**EXERCISE:**
Please rewrite the lines from the one containing "The height and" through the end of the records, replacing "magenta" with "cyan" and keeping everything else the same. Leave the pictures out of your answer.

─── ITEMS ───

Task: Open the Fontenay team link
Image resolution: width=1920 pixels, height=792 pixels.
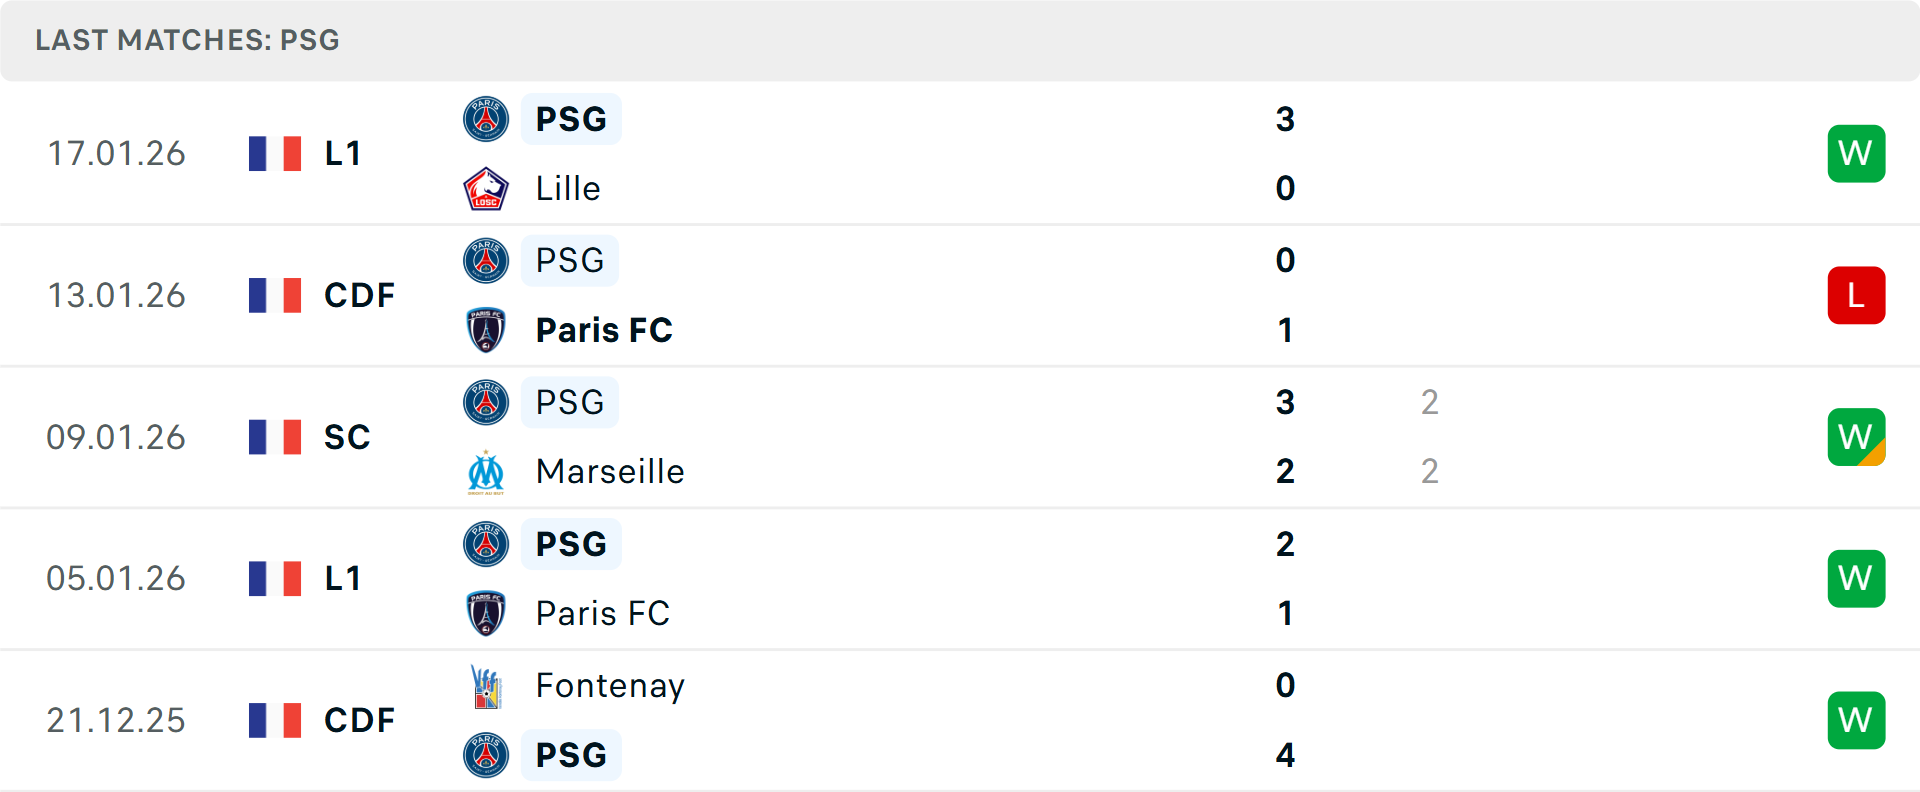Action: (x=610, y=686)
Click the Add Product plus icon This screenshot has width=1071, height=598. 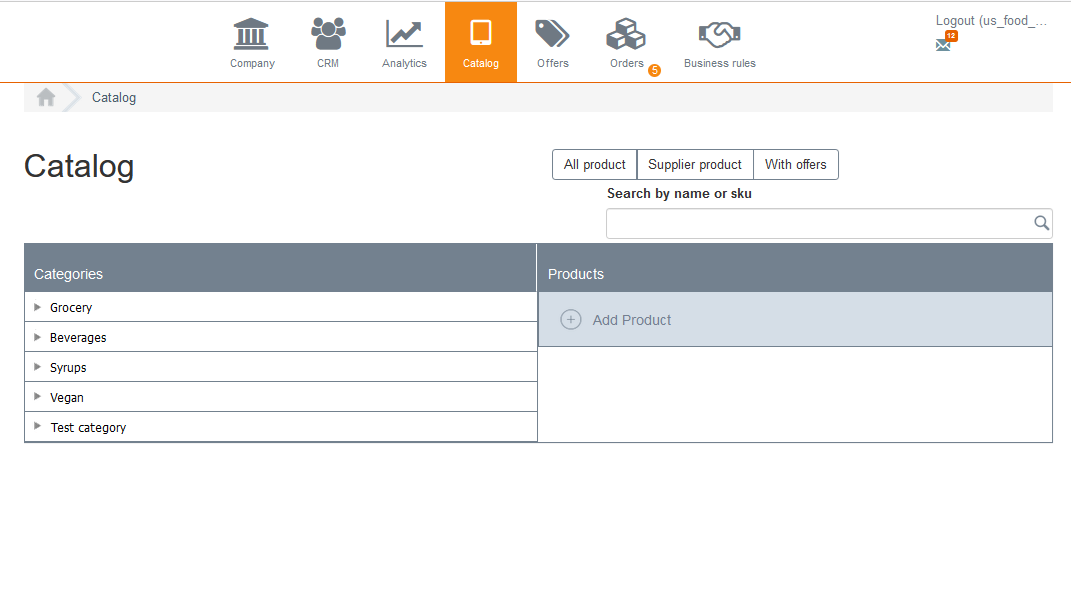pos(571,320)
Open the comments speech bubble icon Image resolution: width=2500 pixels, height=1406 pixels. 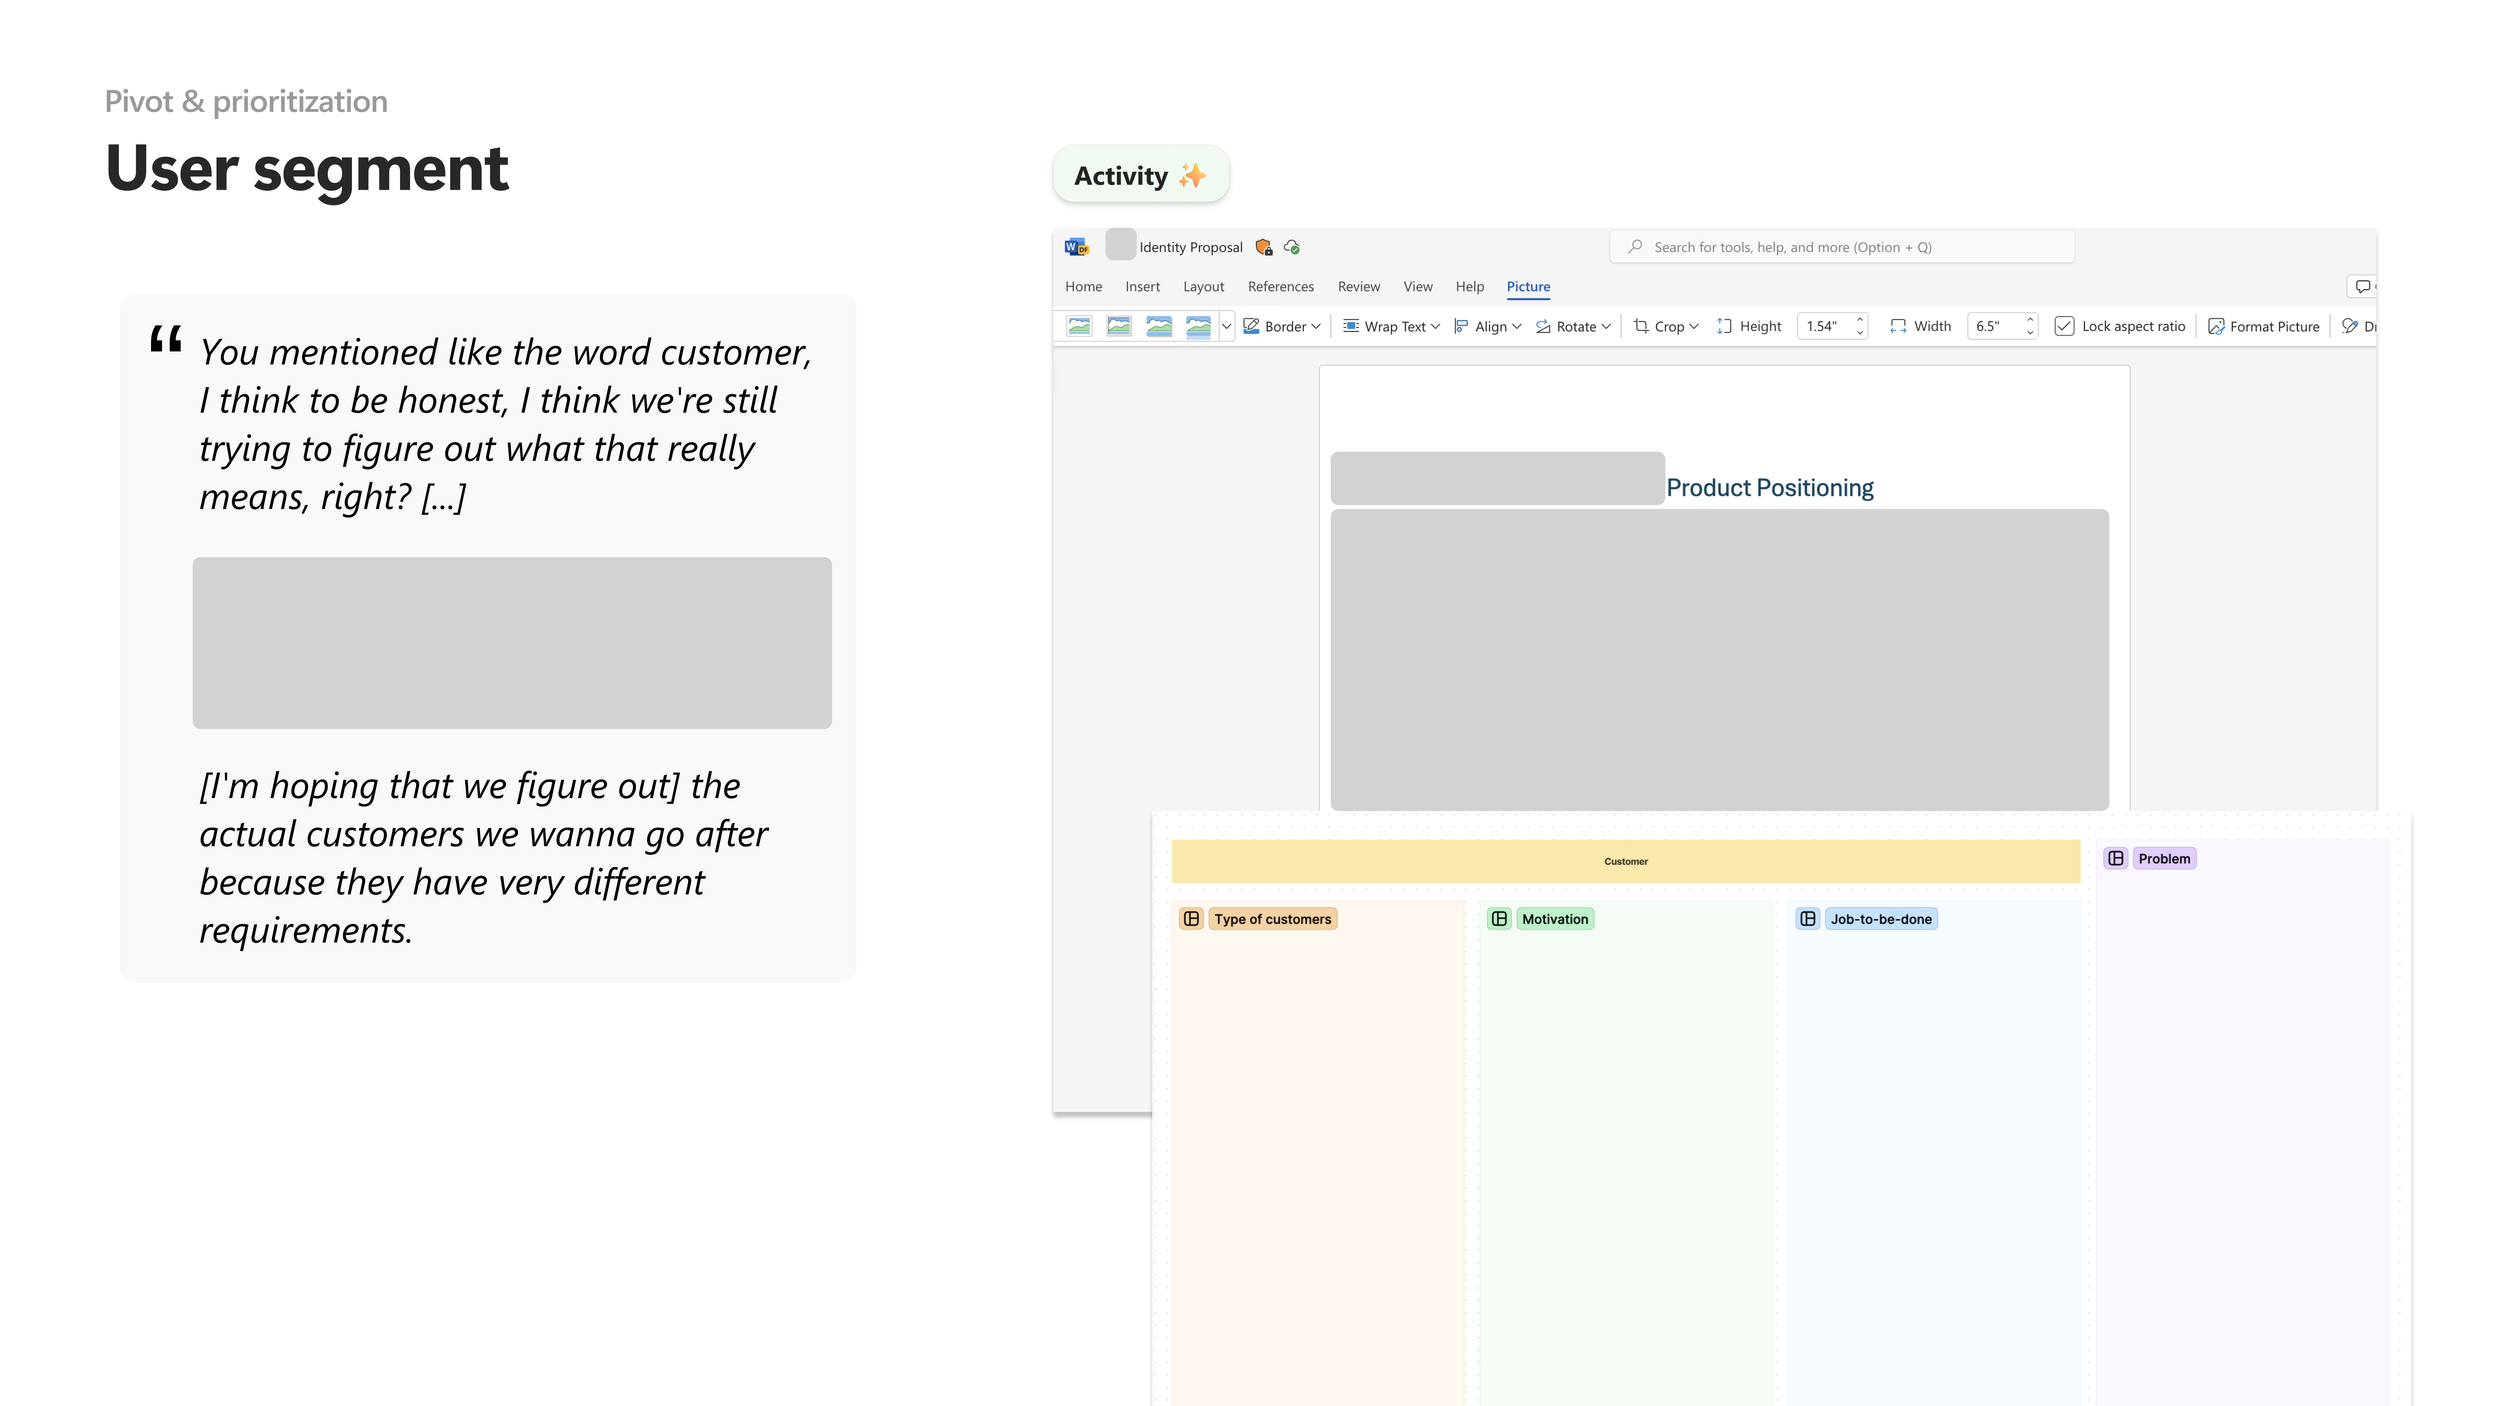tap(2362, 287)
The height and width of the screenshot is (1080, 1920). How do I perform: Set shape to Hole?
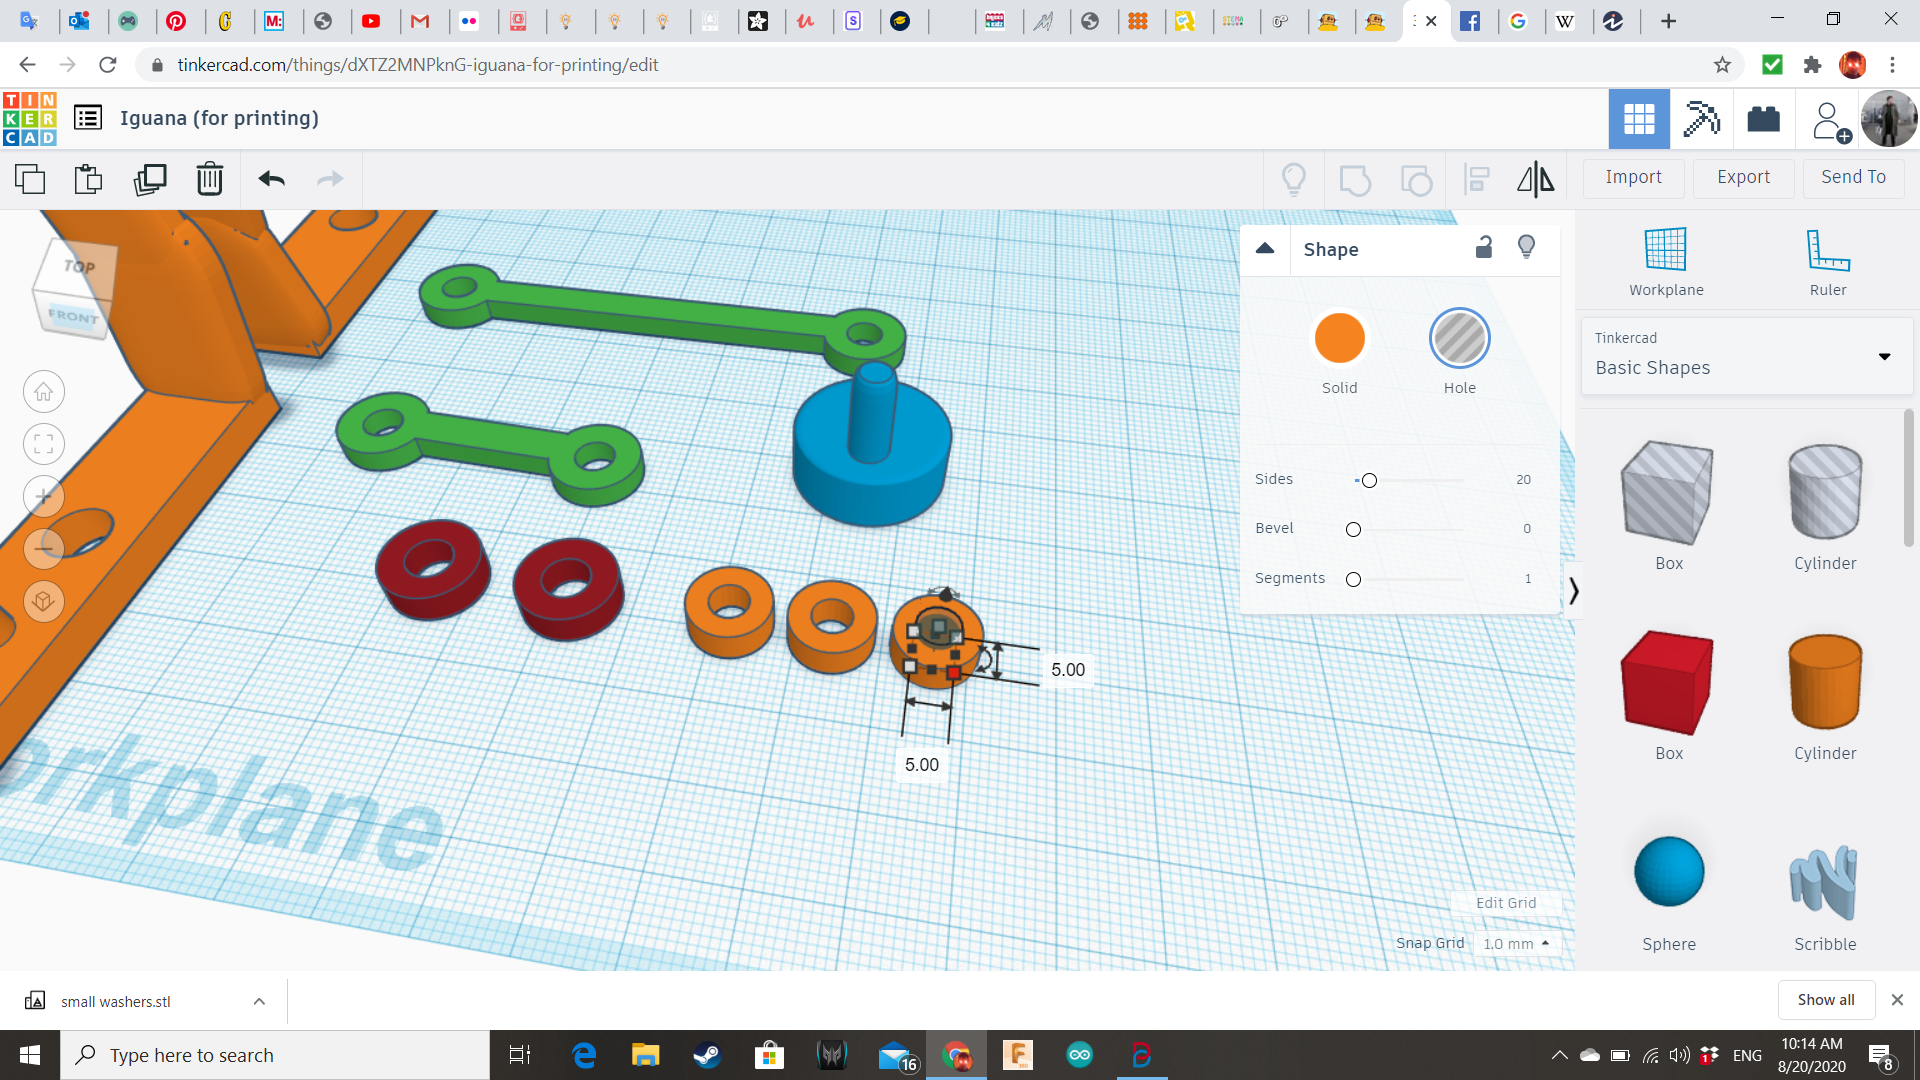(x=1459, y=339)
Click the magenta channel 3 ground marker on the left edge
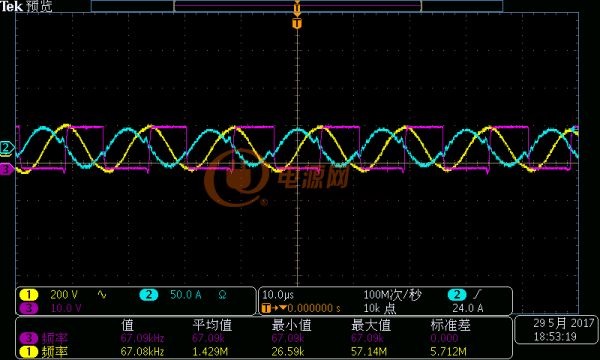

───

**SOLUTION:**
The height and width of the screenshot is (1080, 1920). How do I perform: Set shape to Hole?
(x=1459, y=339)
Click the cyan channel 3 ground marker on the left edge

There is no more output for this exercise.